#### Exercise details:
What is the number of lines in the data that contain "computer"? Nothing besides that number, please.

+++ Given records +++

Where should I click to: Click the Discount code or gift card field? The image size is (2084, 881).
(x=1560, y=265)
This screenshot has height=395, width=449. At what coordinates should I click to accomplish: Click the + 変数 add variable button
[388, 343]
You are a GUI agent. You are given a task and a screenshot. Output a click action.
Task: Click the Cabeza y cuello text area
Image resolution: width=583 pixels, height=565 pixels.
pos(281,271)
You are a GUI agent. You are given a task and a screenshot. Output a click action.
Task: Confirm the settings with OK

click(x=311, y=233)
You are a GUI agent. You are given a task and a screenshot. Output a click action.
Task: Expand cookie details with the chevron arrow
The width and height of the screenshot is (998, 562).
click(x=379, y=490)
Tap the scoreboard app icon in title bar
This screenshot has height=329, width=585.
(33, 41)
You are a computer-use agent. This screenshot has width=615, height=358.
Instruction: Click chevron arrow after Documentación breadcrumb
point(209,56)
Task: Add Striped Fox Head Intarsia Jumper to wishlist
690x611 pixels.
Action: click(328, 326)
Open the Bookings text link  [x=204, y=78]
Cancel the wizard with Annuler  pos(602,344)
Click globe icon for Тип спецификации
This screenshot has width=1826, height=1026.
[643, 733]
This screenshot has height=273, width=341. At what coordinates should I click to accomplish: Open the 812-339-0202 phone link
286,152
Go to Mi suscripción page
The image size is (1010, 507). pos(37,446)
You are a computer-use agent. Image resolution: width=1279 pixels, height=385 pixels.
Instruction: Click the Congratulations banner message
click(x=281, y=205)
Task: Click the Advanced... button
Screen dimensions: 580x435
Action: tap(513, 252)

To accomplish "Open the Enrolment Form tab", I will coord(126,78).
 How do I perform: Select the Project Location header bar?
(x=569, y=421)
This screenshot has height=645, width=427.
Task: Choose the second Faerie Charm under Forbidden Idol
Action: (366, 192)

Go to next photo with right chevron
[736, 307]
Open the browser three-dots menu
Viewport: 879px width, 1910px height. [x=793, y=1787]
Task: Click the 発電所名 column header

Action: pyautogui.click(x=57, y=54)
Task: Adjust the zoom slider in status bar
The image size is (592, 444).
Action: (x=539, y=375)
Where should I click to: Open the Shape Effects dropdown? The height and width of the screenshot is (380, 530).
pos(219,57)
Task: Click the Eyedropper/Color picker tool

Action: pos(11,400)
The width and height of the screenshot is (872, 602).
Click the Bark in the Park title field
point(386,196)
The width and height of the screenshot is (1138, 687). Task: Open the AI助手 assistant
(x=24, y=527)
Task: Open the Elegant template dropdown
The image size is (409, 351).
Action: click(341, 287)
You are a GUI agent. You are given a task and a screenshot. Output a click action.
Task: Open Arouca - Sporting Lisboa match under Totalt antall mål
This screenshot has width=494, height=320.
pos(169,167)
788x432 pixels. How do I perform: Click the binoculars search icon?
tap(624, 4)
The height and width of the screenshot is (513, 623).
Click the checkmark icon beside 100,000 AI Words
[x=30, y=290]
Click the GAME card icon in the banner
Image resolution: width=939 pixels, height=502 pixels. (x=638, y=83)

+++

#### Solution to this exercise:
2